Reading passage
::::::::::

2566 - IKBKE, the c-myc/CSF-1 Signaling Axis, and Mediating Recruitment of M2 Tumor-Associated Macrophages (TAMs) after Radiotherapy in Glioblastoma

Y. Ma¹, H. Tian², J. Lu³, D. Chen³, and W. Wen⁴; ¹Shandong Cancer Hospital and Institute, Jinan, Shandong, China, ²Qilu Hospital of Shandong University, Jinan, Shandong, China, ³Shandong Cancer Hospital and Institute, Shandong First Medical University and Shandong Academy of Medical Sciences, Jinan, Shandong, China, ⁴Department of Radiation Oncology and Shandong Provincial Key Laboratory of Radiation Oncology, Shandong Cancer Hospital and Institute, Shandong First Medical University and Shandong Academy of Medical Sciences, Jinan, Shangdong, China

Purpose/Objective(s): Glioblastoma, a formidable intracranial tumor, often necessitates radiotherapy post-surgery. Despite its therapeutic value, radiotherapy paradoxically recruits M2 tumor-associated macrophages (TAMs), contributing to a tumor-promoting immune microenvironment. Our study identifies serine/threonine kinase IKBKE as a critical player in this process, where its overexpression post-radiotherapy phosphorylates c-myc, enhancing CSF-1 expression and M2 TAM recruitment. These findings spotlight IKBKE as a potential target for sensitizing glioblastoma to radiation therapy. Materials/

Methods: A radio-resistant glioblastoma model was developed to study IKBKEs expression dynamics post-radiotherapy, employing RNA-seq, qRT-PCR, and Western blotting. The histone modification after radiotherapy, especially histone methylation, were determined by GO and GSEA enrichment analyses. The IKBKE expression was closely associated with histone demethylation using a broad-spectrum inhibitor by WB and qRT-PCR. Specific histone demethylation sites were identified using specific antibodies, inhibitors and was verified using ChIP. The recruitment of M2 TAMs was assessed using co-culture assays, transwell assay,flow cytometry, and qRT-PCR. We conducted orthotopic implantation tumor stereotactically, performed SARRP radiotherapy and MRI imaging to monitor tumor size. We validated that IKBKE mediated the recruitment of M2 TAMs after radiotherapy by multicolor immunofluorescence and flow cytometry. Endogenous and exogenous IP were used to confirm IKBKE interaction with c-myc. In vitro kinase assay and Phos-tag Acrylamide were used to demonstrate that IKBKE phosphorylates c-myc. The phosphorylation site of c-myc was confirmed by point mutations combined with in vitro kinase assays, IP and WB. The relationship of IKBKE, c-myc and FBXW7 was determined using CHX, MG132, in vivo and in vitro ubiquitination assays, immunofluorescence and IP. Chemokines were searched for using RNA-seq and identified using qRT-PCR and ELISA
Results: Radiotherapy-induced IKBKE expression is linked to enhanced histone demethylation at H3K9me3 sites, correlating with poor prognosis. IKBKEs overexpression orchestrates M2 TAM recruitment by phosphorylating c-myc at Ser96 site, altering its interaction with protein FBXW7, thereby preventing c-mycs ubiquitination and promoting CSF-1 expression. These molecular events culminate in an immunosuppressive TME conducive to tumor progression.

::::::::::

Work request 1
Rewrite the glioblastoma abstract's paragraph beginning "Results: Radiotherapy-induced IKBKE expression" as a short bulleted list, keeping its main findings.
Work request 2
According to the glioblastoma abstract, why does radiotherapy have a paradoxical effect, and why is IKBKE proposed as a target? Answer in one to three sentences.
The records have nothing to do with this work.

Dataset entries
::::::::::

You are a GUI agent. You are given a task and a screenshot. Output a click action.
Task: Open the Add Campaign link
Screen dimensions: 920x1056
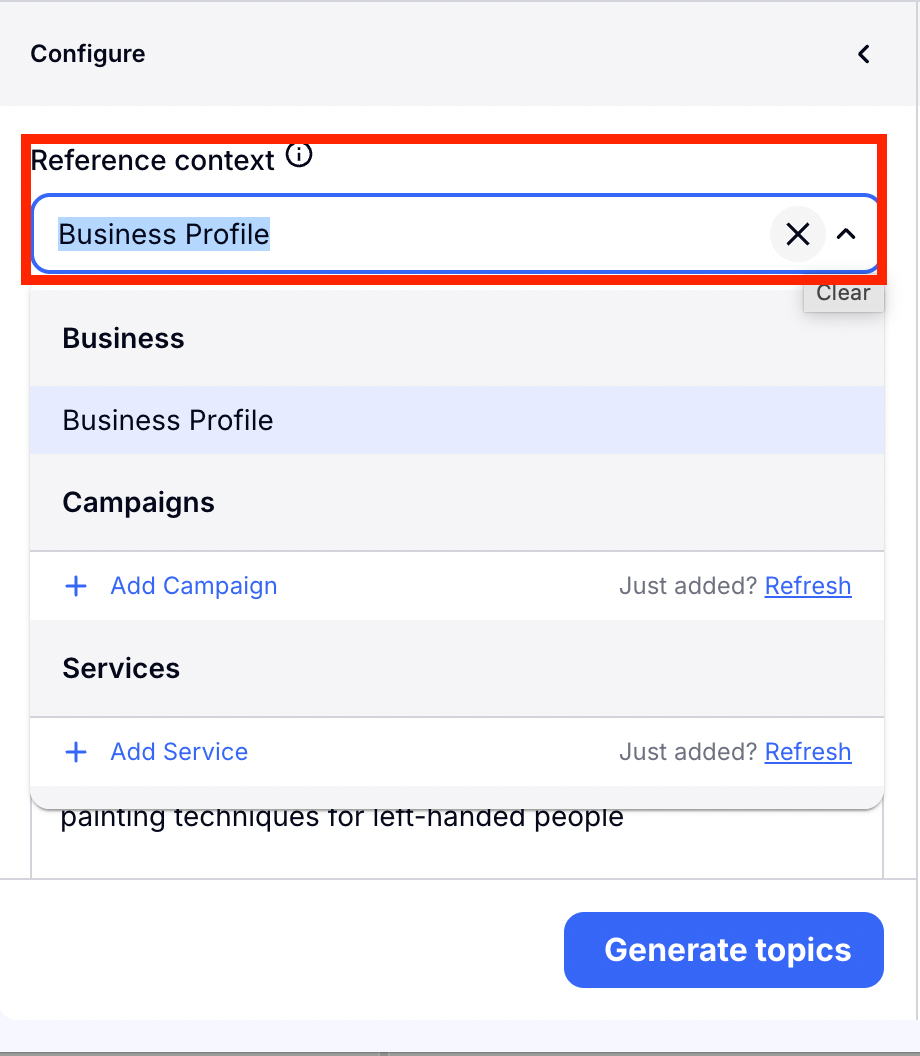tap(193, 586)
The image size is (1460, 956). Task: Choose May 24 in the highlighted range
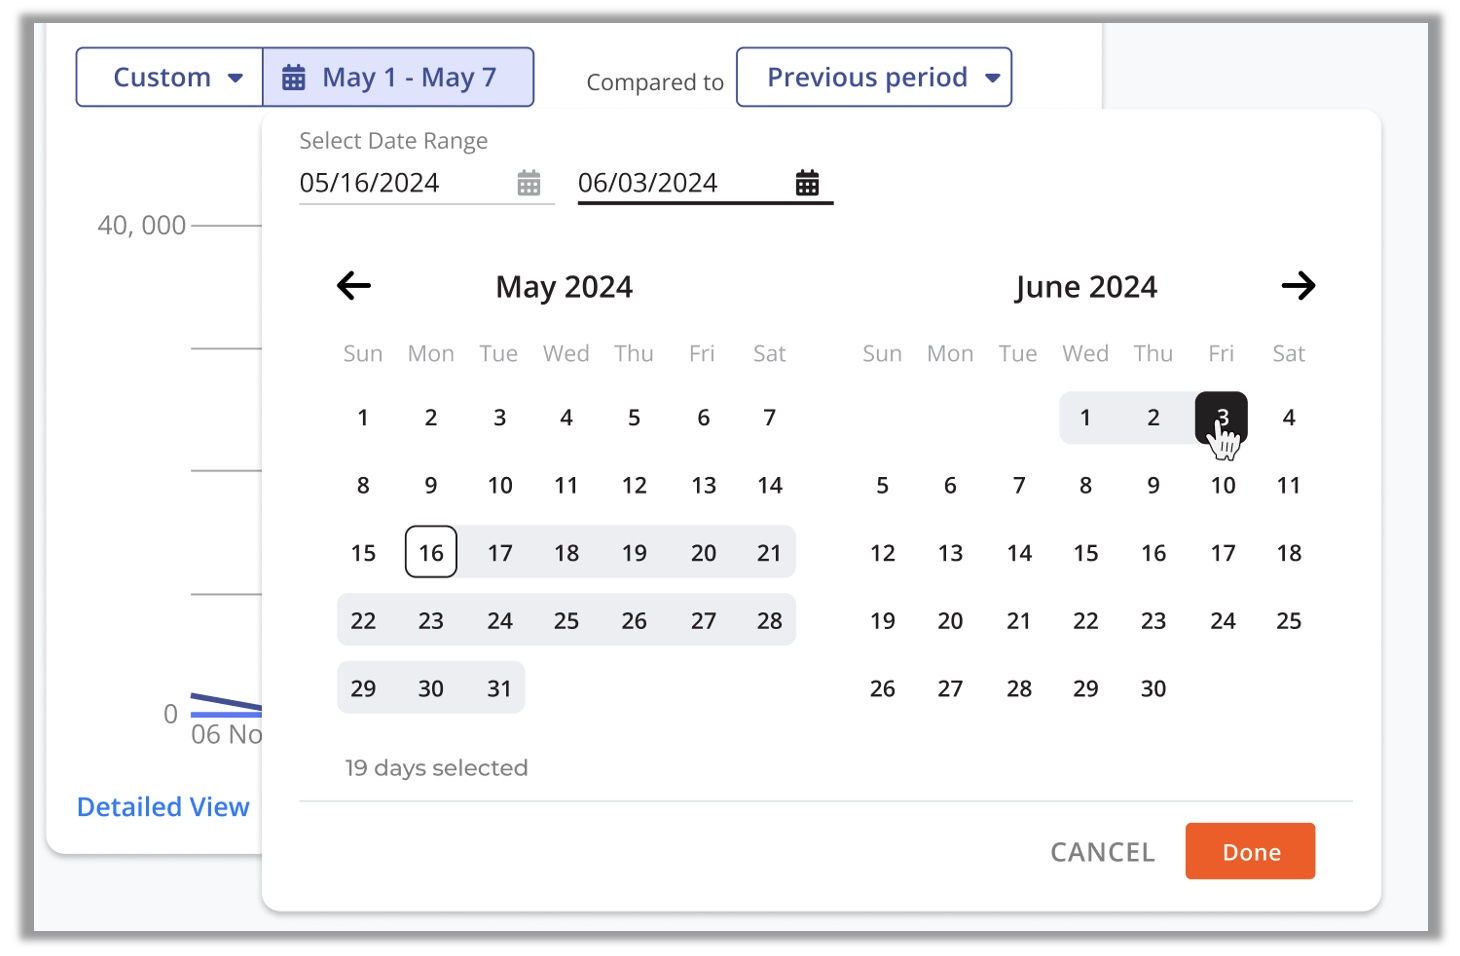(x=499, y=621)
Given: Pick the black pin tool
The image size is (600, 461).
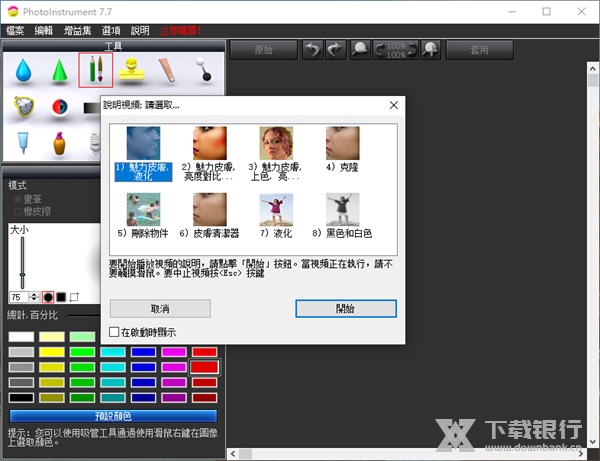Looking at the screenshot, I should click(204, 72).
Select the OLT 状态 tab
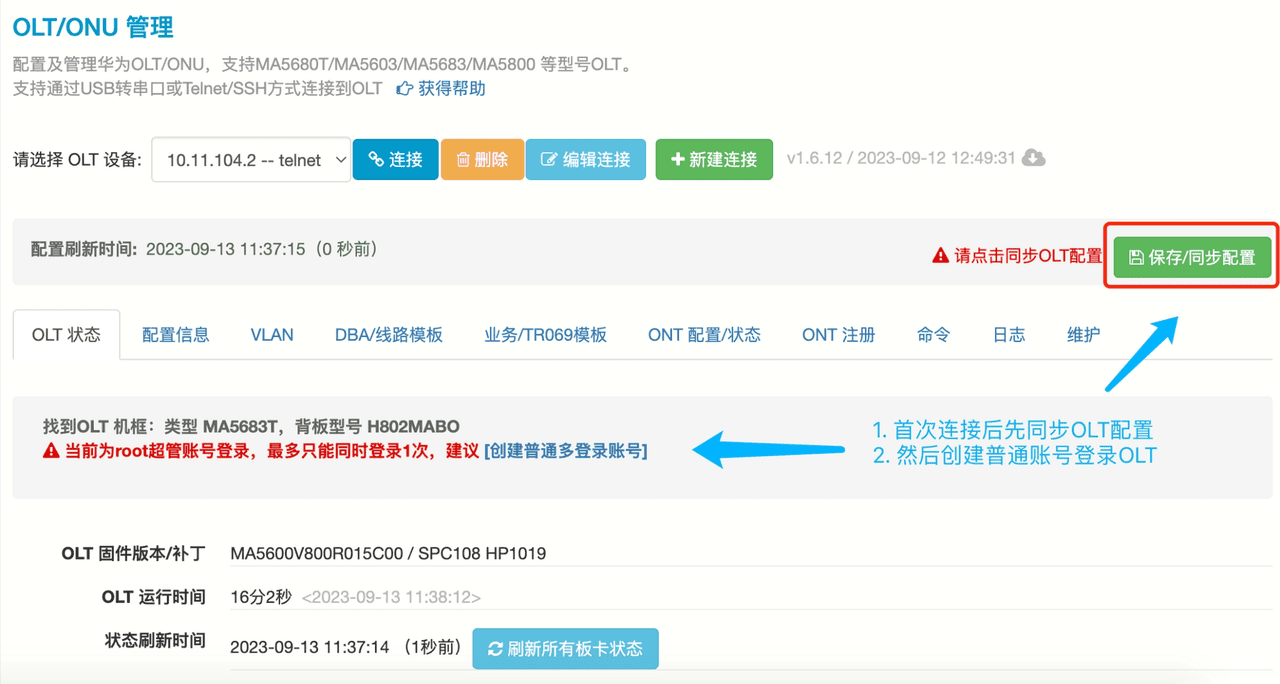 click(66, 335)
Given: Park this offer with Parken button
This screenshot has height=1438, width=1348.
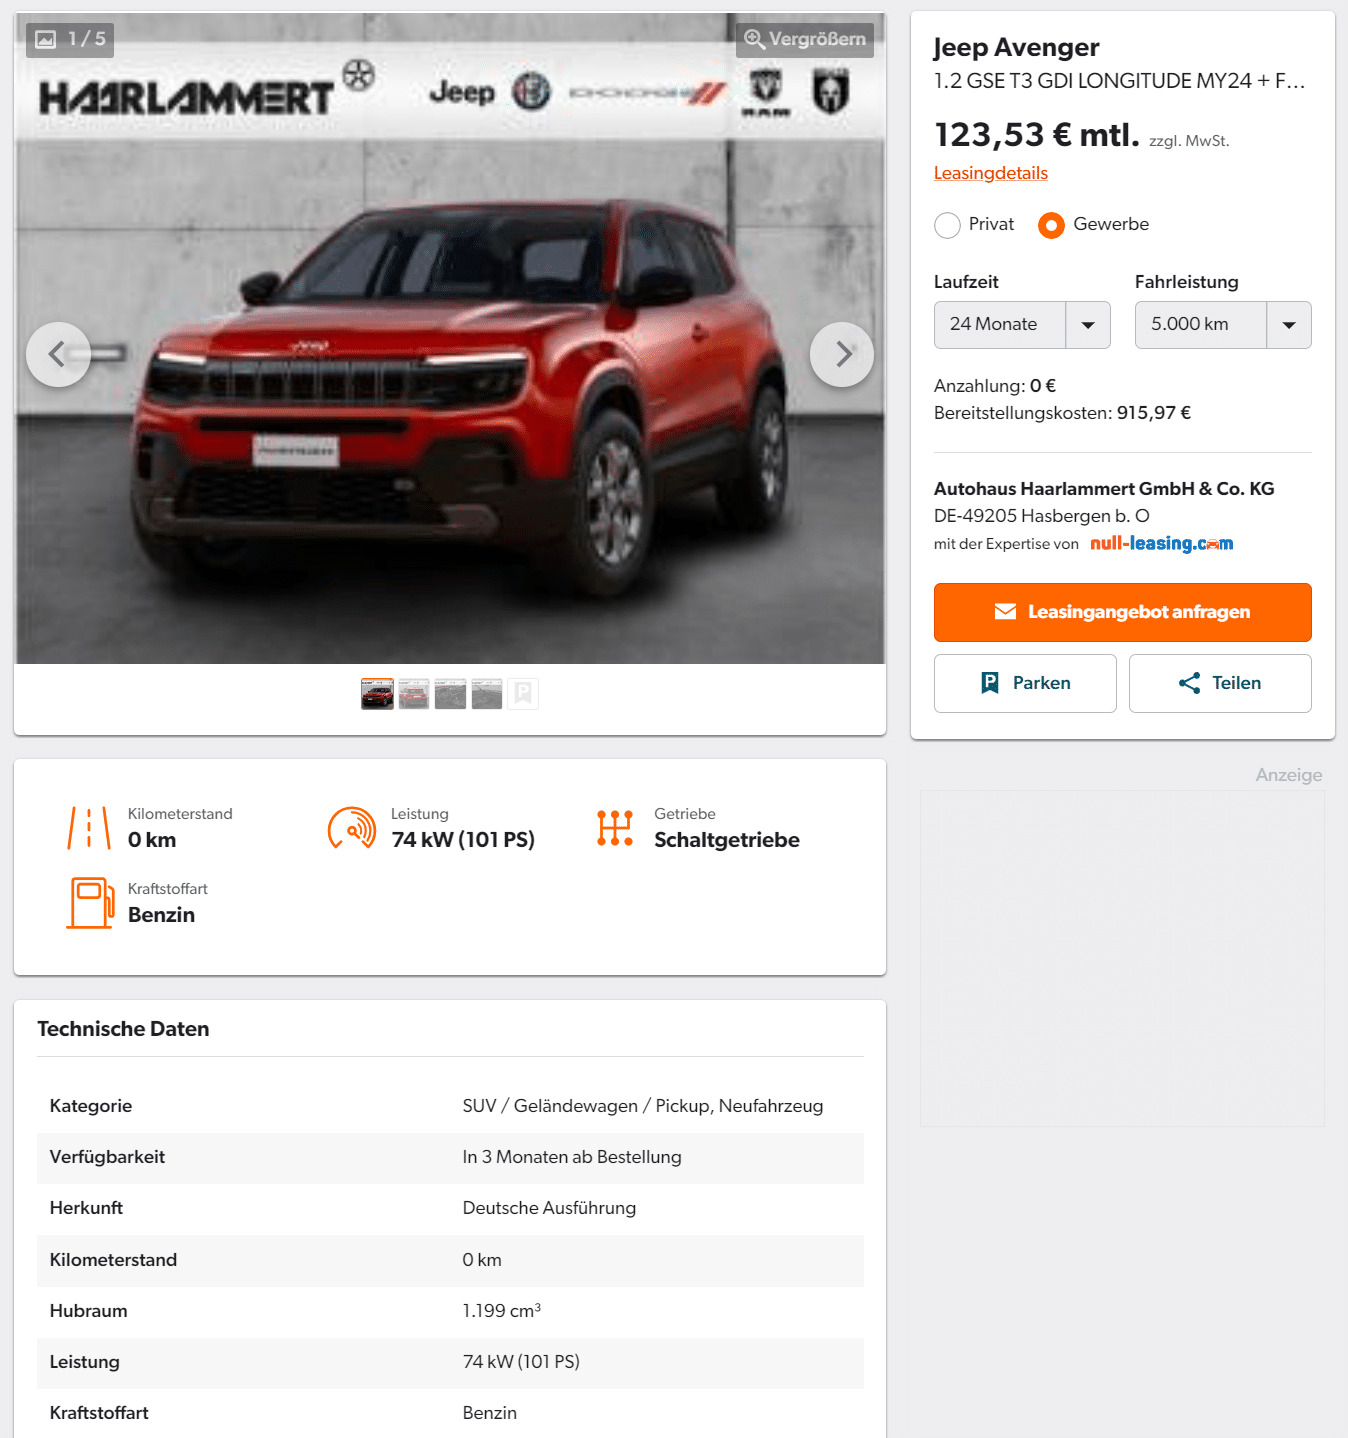Looking at the screenshot, I should pos(1025,683).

::::::::::

Expected output 1
- Radiotherapy induces IKBKE expression, which is linked to increased histone demethylation at H3K9me3 sites and correlates with poor prognosis.
- Overexpressed IKBKE phosphorylates c-myc at Ser96, changing its interaction with FBXW7.
- This prevents c-myc ubiquitination and promotes CSF-1 expression, which drives M2 TAM recruitment.
- Together these events produce an immunosuppressive TME that favors tumor progression.

Expected output 2
Radiotherapy treats glioblastoma but also recruits M2 tumor-associated macrophages, which create a tumor-promoting immune microenvironment. IKBKE is proposed as a target because its overexpression after radiotherapy phosphorylates c-myc, raising CSF-1 expression and M2 TAM recruitment, so targeting it could sensitize glioblastoma to radiation.